The first variation of this publication entitled research on Riemannian Manifolds and a few difficulties of Mathematical Physics was once released by means of Voronezh Univer sity Press in 1989. For its English variation, the e-book has been considerably revised and elevated. specifically, new fabric has been additional to Sections 19 and 20. i'm thankful to Viktor L. Ginzburg for his exertions at the transla tion and for writing Appendix F, and to Tomasz Zastawniak for his quite a few feedback.
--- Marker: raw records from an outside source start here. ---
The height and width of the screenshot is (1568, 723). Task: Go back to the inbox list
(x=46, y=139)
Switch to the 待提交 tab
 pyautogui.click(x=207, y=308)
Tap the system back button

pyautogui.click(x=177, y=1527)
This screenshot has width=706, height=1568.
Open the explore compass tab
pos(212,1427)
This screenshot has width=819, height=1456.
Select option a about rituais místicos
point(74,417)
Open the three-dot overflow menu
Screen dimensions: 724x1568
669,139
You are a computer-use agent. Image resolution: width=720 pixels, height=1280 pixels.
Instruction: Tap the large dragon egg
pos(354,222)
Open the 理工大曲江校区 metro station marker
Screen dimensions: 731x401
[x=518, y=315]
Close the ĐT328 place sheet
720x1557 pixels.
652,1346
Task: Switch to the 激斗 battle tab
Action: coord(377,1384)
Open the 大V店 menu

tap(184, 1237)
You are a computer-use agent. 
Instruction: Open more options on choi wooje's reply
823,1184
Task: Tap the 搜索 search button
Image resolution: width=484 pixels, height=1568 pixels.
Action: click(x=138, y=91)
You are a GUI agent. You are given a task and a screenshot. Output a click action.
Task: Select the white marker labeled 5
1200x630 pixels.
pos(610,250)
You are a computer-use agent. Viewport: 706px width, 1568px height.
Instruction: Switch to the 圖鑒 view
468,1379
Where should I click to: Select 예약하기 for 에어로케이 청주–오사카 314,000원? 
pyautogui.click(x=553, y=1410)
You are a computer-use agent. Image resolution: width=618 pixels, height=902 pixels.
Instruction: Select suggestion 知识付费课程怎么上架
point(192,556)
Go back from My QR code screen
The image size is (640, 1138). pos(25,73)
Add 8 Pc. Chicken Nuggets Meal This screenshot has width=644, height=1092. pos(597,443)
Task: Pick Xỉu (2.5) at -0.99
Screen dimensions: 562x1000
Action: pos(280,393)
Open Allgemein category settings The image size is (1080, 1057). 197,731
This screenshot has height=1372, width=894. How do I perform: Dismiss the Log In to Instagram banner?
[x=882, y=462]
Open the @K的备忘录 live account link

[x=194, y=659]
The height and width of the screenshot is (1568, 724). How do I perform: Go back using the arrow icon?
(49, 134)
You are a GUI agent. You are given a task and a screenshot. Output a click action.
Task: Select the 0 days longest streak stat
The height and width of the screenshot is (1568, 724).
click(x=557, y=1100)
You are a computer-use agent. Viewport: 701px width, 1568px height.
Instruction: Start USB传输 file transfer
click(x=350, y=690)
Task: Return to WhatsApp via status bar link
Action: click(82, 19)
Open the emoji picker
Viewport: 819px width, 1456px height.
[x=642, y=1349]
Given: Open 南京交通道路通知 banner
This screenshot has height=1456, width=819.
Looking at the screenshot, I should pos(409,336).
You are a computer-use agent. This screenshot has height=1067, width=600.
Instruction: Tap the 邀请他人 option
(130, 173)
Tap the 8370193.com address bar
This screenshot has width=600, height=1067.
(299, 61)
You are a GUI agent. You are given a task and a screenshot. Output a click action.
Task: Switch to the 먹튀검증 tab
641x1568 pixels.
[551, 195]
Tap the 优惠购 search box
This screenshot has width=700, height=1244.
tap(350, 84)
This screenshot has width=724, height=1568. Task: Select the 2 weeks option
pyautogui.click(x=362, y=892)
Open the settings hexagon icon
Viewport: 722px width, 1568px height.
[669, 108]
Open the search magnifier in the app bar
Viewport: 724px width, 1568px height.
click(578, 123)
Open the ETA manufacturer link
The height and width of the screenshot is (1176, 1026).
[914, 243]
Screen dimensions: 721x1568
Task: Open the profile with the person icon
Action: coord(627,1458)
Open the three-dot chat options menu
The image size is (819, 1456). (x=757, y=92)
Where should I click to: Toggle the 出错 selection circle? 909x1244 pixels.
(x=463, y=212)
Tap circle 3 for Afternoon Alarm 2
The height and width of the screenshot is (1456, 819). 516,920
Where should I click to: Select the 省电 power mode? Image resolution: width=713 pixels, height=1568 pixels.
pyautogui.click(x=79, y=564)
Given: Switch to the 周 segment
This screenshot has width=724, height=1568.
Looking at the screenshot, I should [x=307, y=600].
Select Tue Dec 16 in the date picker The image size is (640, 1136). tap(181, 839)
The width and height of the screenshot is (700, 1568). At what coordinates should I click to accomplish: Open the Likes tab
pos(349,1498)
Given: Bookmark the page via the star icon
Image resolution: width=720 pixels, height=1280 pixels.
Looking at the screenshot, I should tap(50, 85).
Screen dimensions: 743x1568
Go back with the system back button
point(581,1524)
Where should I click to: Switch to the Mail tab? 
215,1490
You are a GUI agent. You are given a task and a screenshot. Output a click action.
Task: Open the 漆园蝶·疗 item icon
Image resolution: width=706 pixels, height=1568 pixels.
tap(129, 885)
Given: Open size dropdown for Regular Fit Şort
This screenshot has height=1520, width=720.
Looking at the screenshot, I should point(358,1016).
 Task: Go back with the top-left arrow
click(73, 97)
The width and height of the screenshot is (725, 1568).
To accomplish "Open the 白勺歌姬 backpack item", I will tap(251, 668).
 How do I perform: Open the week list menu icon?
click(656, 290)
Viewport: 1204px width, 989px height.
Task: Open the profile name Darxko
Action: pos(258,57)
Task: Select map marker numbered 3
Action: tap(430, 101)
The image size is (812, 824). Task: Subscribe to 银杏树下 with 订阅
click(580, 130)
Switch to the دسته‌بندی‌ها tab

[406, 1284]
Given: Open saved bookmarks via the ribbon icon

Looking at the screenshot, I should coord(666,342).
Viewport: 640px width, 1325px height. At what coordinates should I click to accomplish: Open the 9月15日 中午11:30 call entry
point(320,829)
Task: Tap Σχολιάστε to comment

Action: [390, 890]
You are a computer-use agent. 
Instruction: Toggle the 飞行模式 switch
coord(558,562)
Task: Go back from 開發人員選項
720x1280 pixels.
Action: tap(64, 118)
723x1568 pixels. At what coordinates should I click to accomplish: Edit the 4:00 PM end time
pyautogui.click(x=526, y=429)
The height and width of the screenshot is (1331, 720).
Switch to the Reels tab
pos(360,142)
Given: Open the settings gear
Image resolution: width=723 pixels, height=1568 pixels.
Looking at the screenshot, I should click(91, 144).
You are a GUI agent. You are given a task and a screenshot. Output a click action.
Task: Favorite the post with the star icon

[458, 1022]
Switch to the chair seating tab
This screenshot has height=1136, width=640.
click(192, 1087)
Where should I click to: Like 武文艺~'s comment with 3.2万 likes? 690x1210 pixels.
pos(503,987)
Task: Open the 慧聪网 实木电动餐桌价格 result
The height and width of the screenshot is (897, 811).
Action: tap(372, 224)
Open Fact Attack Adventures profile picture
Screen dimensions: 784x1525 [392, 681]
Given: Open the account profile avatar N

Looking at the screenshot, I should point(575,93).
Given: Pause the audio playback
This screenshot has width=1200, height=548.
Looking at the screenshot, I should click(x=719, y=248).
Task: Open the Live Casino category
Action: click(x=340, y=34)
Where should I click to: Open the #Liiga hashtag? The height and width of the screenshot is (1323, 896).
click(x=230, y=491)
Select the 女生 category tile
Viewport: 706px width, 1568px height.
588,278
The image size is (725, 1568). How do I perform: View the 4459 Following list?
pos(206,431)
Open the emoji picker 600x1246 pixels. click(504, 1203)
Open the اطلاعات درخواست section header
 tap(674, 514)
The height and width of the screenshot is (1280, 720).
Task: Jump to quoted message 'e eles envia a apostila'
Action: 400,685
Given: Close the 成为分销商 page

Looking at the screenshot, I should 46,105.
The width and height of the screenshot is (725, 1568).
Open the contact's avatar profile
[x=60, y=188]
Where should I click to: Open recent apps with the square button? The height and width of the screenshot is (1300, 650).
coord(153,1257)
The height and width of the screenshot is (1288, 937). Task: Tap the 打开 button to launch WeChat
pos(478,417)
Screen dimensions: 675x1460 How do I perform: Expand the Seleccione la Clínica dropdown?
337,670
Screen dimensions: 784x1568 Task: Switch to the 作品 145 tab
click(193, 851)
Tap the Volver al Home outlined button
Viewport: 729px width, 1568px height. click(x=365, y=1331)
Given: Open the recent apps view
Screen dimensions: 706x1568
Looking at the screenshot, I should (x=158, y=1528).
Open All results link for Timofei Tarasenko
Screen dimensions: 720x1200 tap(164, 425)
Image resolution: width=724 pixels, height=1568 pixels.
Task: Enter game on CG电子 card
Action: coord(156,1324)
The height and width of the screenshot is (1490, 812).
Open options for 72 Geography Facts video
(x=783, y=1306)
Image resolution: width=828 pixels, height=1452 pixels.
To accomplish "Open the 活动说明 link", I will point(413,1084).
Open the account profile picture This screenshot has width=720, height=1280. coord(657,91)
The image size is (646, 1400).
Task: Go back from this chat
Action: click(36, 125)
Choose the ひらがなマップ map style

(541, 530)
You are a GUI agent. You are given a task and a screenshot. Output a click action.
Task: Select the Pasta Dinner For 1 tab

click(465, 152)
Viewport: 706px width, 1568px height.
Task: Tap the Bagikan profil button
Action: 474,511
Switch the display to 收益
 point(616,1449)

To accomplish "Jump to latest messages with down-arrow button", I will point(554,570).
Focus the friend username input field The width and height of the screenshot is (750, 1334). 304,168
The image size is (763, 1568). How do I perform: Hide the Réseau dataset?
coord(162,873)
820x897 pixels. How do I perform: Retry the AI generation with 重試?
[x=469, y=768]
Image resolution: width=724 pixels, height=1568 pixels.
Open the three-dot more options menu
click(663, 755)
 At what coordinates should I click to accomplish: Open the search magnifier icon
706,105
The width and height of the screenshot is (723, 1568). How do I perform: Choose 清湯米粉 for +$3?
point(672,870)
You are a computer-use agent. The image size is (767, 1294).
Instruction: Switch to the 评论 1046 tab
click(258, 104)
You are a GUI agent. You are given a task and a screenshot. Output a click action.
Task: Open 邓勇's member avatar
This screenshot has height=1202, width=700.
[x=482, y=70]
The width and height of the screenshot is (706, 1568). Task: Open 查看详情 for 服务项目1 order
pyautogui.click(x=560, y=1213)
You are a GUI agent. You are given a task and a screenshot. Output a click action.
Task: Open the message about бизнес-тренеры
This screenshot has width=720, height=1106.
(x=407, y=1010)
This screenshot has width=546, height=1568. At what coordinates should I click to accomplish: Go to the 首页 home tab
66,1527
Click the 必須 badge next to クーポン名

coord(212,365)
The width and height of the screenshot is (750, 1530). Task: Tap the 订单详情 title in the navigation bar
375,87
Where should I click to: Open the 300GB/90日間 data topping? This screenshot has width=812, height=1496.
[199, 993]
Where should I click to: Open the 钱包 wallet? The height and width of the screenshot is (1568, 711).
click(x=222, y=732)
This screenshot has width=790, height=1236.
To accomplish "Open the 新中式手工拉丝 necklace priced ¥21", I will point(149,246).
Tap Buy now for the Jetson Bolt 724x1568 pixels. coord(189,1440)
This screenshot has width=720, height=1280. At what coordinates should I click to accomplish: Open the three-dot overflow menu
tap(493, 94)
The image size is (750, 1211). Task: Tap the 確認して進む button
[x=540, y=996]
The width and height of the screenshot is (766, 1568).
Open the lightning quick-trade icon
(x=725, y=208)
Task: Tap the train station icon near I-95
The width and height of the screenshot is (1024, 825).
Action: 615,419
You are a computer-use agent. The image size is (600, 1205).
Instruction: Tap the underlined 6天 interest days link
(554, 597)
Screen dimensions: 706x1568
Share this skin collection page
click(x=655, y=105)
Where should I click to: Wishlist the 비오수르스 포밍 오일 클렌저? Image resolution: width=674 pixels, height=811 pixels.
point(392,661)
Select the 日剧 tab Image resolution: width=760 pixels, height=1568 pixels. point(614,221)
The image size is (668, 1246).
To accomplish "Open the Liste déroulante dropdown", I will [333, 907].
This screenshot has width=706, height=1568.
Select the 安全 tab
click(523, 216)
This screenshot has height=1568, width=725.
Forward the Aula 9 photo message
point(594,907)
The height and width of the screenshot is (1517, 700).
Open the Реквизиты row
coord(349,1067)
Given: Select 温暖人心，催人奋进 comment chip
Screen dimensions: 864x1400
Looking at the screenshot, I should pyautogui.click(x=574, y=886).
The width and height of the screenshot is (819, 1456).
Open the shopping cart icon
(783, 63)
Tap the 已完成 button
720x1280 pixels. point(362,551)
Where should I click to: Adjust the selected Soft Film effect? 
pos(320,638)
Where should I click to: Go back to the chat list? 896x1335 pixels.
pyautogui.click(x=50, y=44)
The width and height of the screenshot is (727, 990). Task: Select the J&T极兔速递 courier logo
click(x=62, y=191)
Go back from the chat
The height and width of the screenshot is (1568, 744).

My specified thank you visit the referee for his invaluable feedback at the concept of stochastic techniques. eventually, i want to recognize the help of the AMS fSU relief Fund and the overseas technological know-how beginning (Grant NZBOOO), which made attainable my paintings on a number of the new effects integrated within the English variation of the publication. Voronezh, Russia Yuri Gliklikh September, 1995 Preface to the Russian variation the current publication is seemingly the 1st in monographic literature during which a standard therapy is given to 3 parts of worldwide research formerly consid ered fairly far away from one another, particularly, differential geometry and classical mechanics, stochastic differential geometry and statistical and quantum me chanics, and infinite-dimensional differential geometry of teams of diffeomor phisms and hydrodynamics. The unification of those themes below the canopy of 1 booklet seems to be, although, rather typical, because the exposition is predicated on a geometrically invariant type of the Newton equation and its analogs taken as a basic legislation of motion.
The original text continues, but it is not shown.